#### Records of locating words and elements
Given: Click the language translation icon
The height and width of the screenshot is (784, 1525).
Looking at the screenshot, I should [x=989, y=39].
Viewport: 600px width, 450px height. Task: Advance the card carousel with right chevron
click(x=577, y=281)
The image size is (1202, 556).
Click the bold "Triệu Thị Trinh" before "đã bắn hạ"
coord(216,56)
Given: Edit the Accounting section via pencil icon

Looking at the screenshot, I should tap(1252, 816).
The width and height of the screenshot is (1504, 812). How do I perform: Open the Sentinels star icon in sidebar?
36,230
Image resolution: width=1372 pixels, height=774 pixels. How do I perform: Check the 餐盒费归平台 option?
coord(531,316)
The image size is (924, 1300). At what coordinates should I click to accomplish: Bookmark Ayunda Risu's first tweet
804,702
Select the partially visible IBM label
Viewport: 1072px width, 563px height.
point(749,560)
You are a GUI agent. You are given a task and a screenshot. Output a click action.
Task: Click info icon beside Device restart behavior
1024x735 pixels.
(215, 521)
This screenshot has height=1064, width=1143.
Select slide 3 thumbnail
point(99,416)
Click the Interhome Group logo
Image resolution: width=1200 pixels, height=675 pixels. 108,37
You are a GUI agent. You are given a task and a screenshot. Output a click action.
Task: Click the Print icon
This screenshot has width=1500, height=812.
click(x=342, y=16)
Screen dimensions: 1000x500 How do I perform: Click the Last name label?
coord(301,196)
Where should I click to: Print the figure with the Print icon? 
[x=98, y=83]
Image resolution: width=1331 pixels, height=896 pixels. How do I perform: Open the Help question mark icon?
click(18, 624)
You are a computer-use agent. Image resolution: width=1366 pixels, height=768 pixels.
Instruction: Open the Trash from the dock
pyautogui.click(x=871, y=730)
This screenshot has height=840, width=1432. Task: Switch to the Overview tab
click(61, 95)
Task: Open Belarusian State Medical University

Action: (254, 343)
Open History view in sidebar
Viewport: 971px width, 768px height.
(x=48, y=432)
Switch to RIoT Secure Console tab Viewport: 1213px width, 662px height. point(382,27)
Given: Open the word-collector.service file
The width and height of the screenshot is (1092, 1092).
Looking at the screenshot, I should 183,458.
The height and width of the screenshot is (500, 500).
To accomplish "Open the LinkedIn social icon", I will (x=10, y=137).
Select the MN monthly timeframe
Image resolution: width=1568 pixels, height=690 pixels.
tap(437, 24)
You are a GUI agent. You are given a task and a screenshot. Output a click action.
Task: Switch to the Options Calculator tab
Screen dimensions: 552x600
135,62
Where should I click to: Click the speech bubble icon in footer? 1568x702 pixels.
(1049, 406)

#### Given request
Reproduce, unchanged, the rows from the one containing "The image size is (1202, 556)." to the one containing "Looking at the screenshot, I should tap(1252, 816).", with both of those rows included.

#### Task answer
The image size is (1202, 556).
Click the bold "Triệu Thị Trinh" before "đã bắn hạ"
coord(216,56)
Given: Edit the Accounting section via pencil icon

Looking at the screenshot, I should tap(1252, 816).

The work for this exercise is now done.